Screen grounding examples:
+-------+

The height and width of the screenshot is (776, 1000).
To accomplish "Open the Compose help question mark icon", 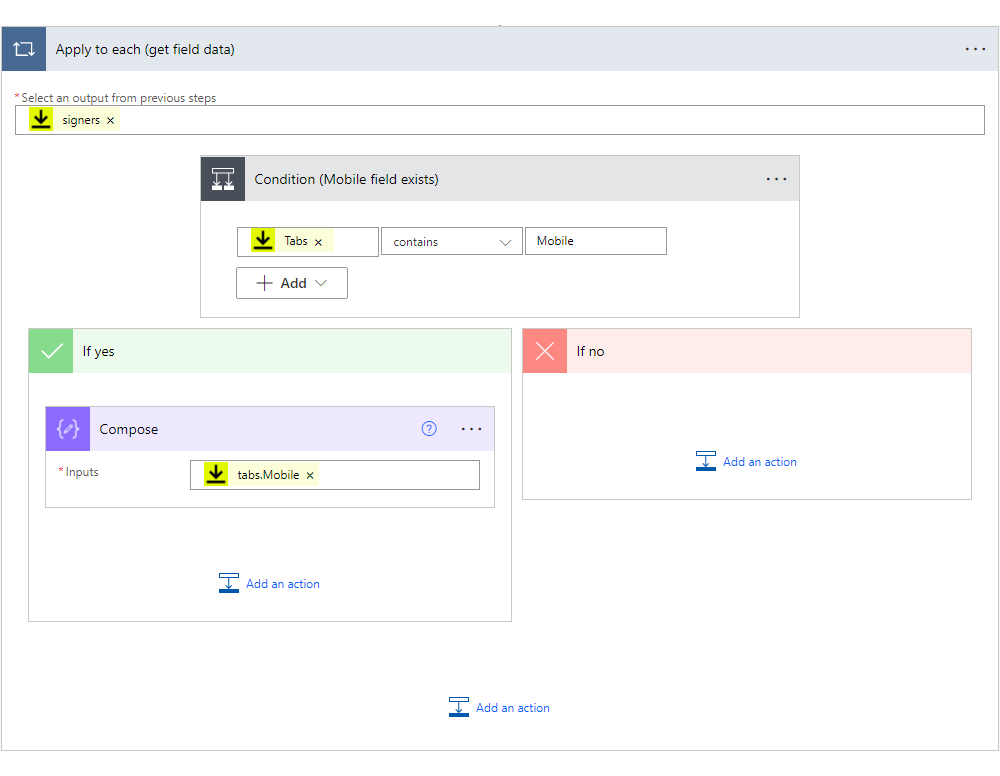I will 428,428.
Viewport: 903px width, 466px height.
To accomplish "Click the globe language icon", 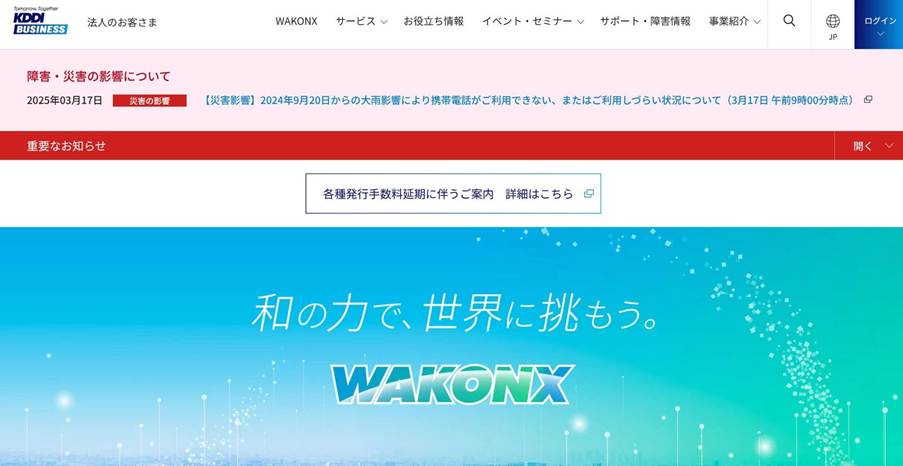I will [x=833, y=22].
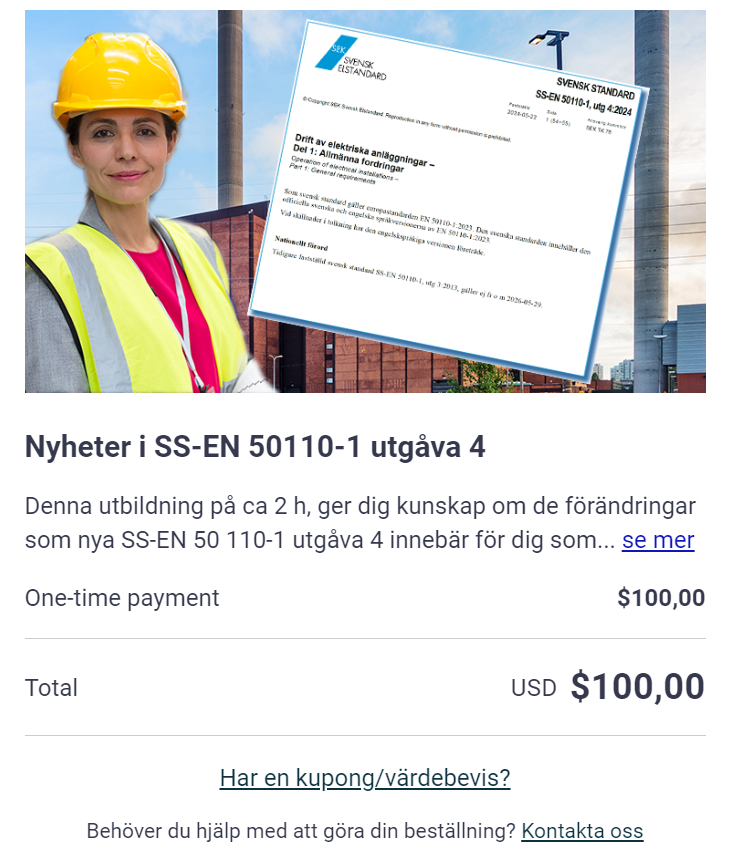Click the one-time payment $100,00 amount

click(x=661, y=598)
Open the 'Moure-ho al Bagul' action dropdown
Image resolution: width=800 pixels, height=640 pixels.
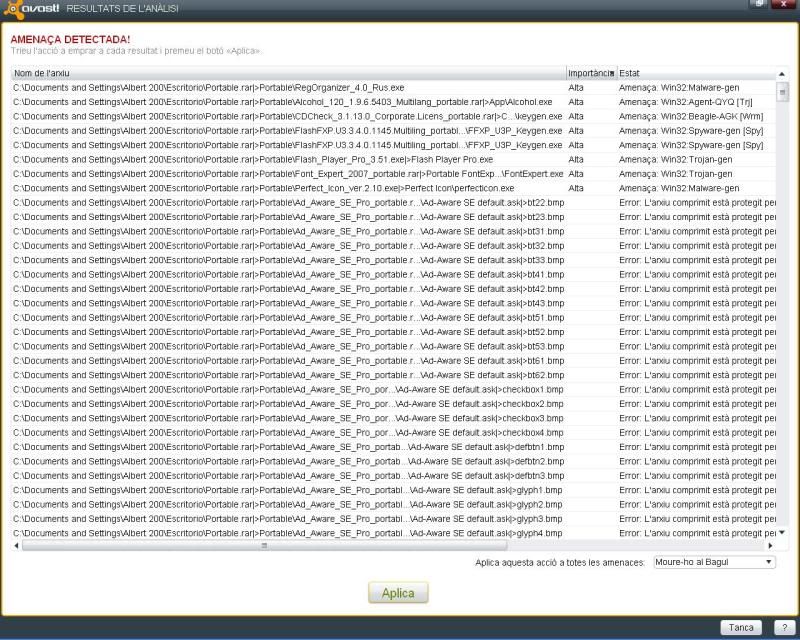click(714, 562)
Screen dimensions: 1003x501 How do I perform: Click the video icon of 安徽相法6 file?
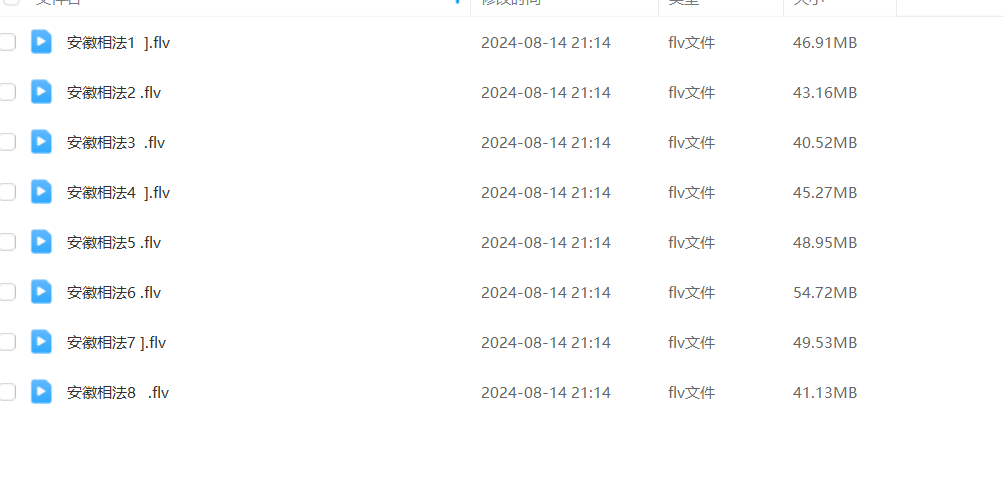pyautogui.click(x=41, y=292)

+-------+

CHALLENGE:
Copy word for word the lines of the entries above, starting with the line that contains "Open the 'Moure-ho al Bagul' action dropdown" and going on through the end of the entries. Leave the pictures out.

ANSWER IN FULL:
Open the 'Moure-ho al Bagul' action dropdown
Image resolution: width=800 pixels, height=640 pixels.
click(714, 562)
Screen dimensions: 1003x501 How do I perform: Click the video icon of 安徽相法6 file?
pyautogui.click(x=41, y=292)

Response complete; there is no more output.